In Vorpommern wählt teilweise jeder Dritte AfD

Erwin Sellering, mittlerweile Ende 60, hatte es als drahtiger Westfale trotz aller Widerstände vom Wessi-Juristen zum Ossi-Landesvater geschafft. Inzwischen ist er wieder Abgeordneter im Landtag gegenüber vom Regierungshaus, es geht ihm besser. Die Nachfolgerin Schwesig dagegen ist eine blonde und vergleichsweise junge Frau, die 1974 in der DDR zur Welt kam, ihre Karriere als Diplom-Finanzwirtin im Schweriner Finanzamt begann und als gestandene Ministerin zurückkehrte. "Küstenbarbie", spottete einst ihr aktueller Stellvertreter und Innenminister Lorenz Caffier, 63, von der CDU. "Man sieht sich immer zweimal", sagt Manuela Schwesig vergnügt, "er ist jetzt mein Minister."

Sie ist nun eine Art Landesmutter der Bundeskanzlerin: Angela Merkels Wahlkreis um Stralsund liegt in ihrem Beritt. Sie sieht sich als Vertreterin jener Wendegeneration, deren Eltern den Umbruch besonders zu spüren bekamen. Der Betrieb ihres Vaters, eines Schlossers, ging über Nacht pleite. Andere zogen in den Westen um. "Wir waren gezwungen, ganz schnell auf eigenen Füßen zu stehen", sagt sie.
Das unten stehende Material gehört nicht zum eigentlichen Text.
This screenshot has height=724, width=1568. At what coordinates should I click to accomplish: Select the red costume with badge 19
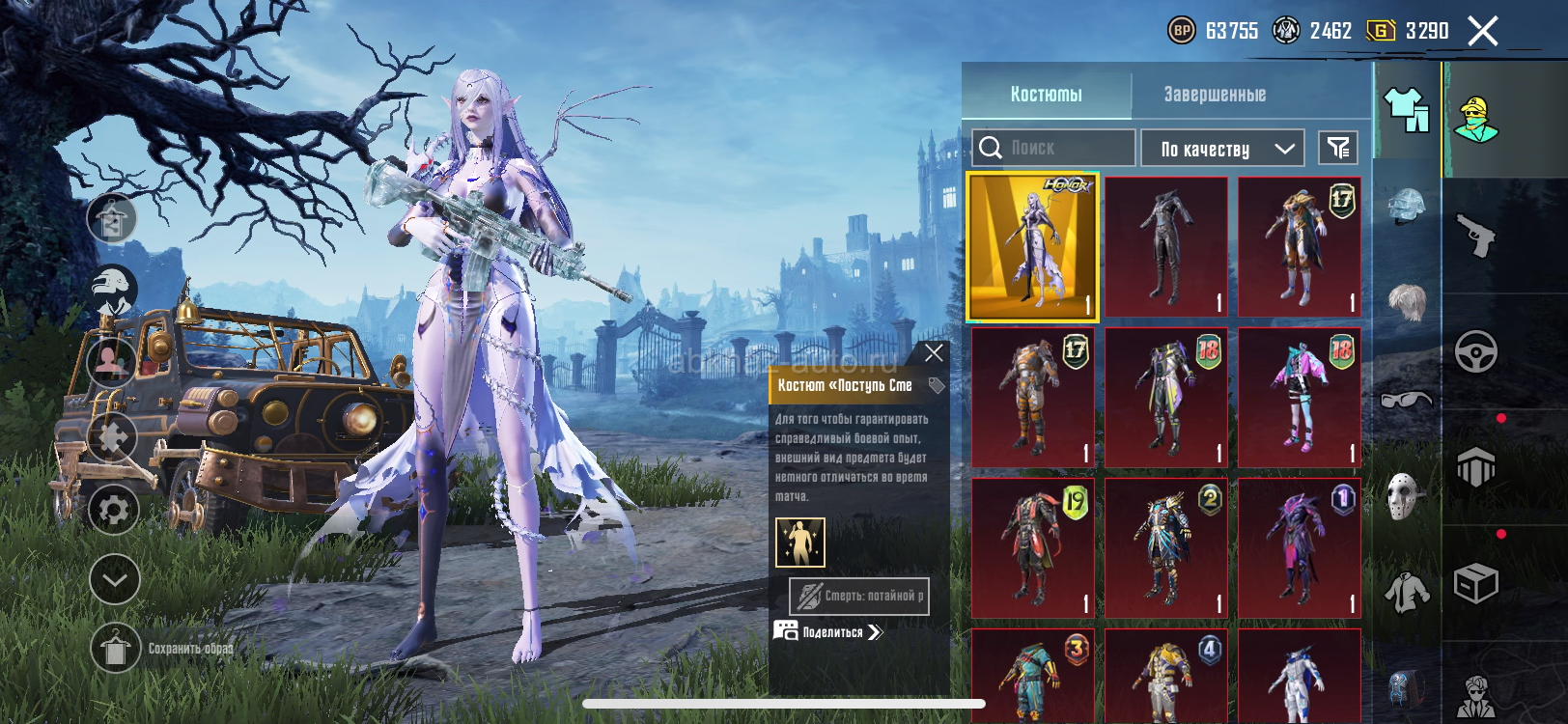(x=1033, y=548)
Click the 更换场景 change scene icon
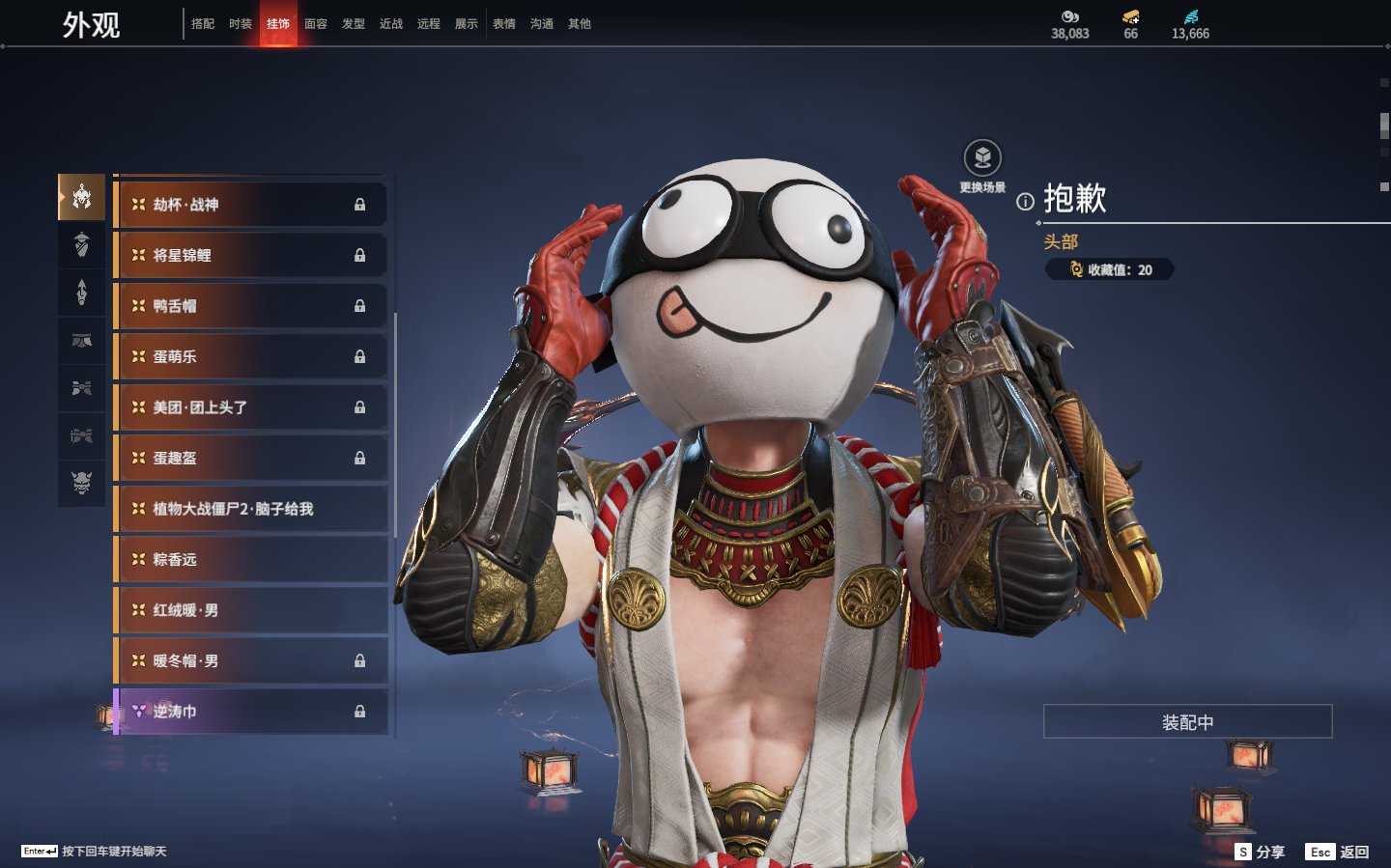This screenshot has width=1391, height=868. [982, 158]
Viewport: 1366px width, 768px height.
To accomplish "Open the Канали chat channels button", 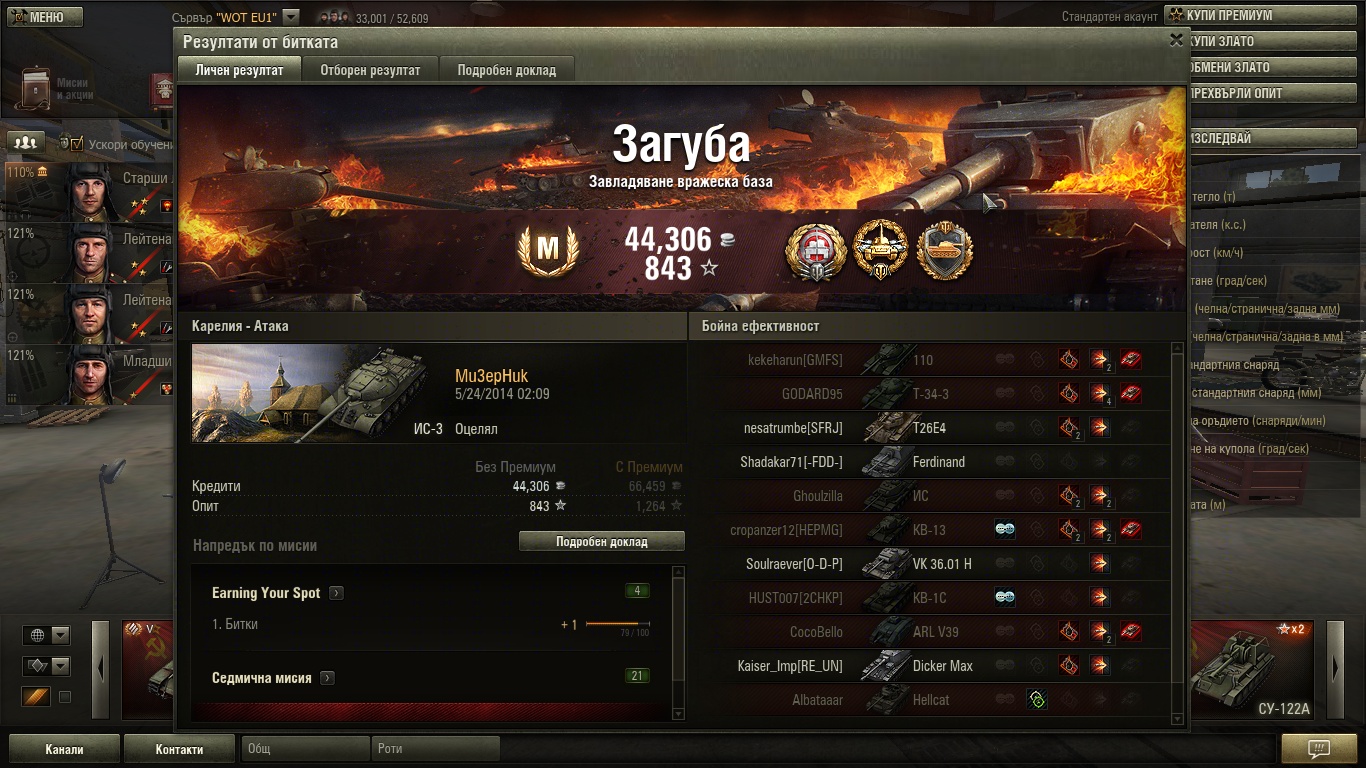I will tap(64, 749).
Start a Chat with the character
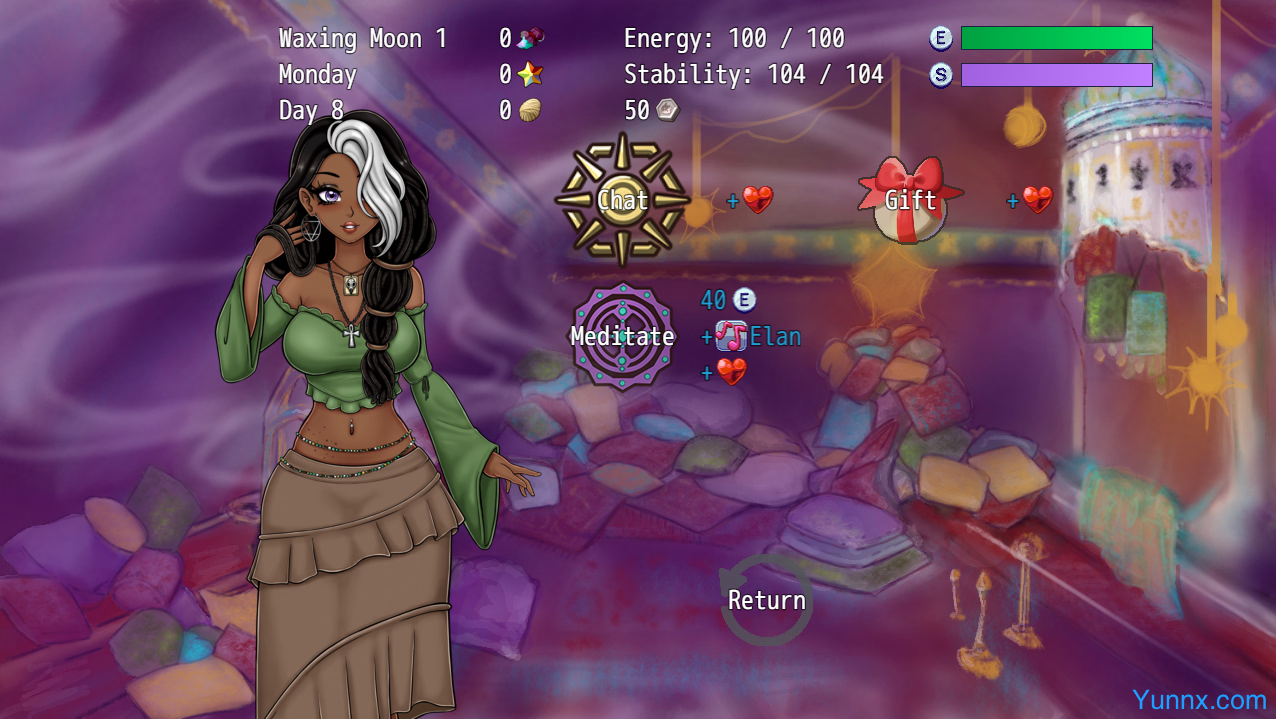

Auch deshalb sei diese Wendegeneration "sehr klar und zielstrebig und fackelt nicht so lange".

Umso weniger versteht sie, weshalb in Merkels Groko kein einziges Ministerium für einen Mann oder eine Frau aus dem Osten oder wenigstens mit Osterfahrung vorgesehen ist. Bayern oder Saarländer sind reichlich vertreten. "Mir geht's nicht darum, den Jammerossi zu geben", sagt sie. "Mir geht's darum, selbstbewusst die Lebenserfahrung und das Wissen um diese Region einzubringen."

"Frau Ministerin", nennen sie manche Gäste noch

Nachdem sie am 4. Juli 2017 gewählt worden war, reiste sie am 5. Juli 2017 nach Vorpommern, gemeinsam mit dem zuständigen Staatssekretär Patrick Dahlemann, ihrem Ost-Beauftragten. In der Gegend wählt teilweise jeder Dritte AfD. Die Arbeitslosigkeit ist zwar deutlich gesunken, aber noch immer hoch, das Lohnniveau niedrig und der Staat oft fern. Viele Landstriche sind entvölkert, viele Wohnungen auf Rügen oder Usedom sind für Urlauber da und für Einheimische unbezahlbar. Das alles soll sich ändern, das Breitbandnetz vergrößert werden, der Bus notfalls auf Bestellung kommen.

Ein Abend im November 2017, Bürgerforum in Wismar im Westen von Mecklenburg-Vorpommern, zwei Tage nach dem Jamaika-Aus. Gastgeberin Schwesig trägt einen Hosenanzug und stellt sich den Fragen des Publikums. Es geht um Schulen, Straßen, Renten, Pflege - und auch um die Groko, die Schwesig in diesen Stunden noch ablehnt. "Ich war immer in Regierungsverantwortung, seit ich in der Politik bin", sagt die Ministerpräsidentin. Dann hört sie viel zu und antwortet, Mitarbeiter machen Notizen. "Frau Ministerin", nennen sie manche Gäste noch, doch Berlin ist in solchen Momenten weit weg.

Manuela Schwesig mag Twitter, Facebook, PR-Termine. Aber sie lernt in diesem Job wieder, dass sie selbst in abgelegenen Dörfern mit den Leuten am Biertisch sitzen muss, um anzukommen. "Sie müssen die Menschen auch emotional mitnehmen, das hat die AfD gezeigt, aus meiner Sicht natürlich im negativen Sinne", sagt sie in ihrem schönen Schweriner Büro. "Die Kümmerer-Kompetenz ist das A und O. Die Menschen müssen das Gefühl haben: Die haben uns im Blick." Dann fährt sie im Dienstwagen wieder nach Berlin.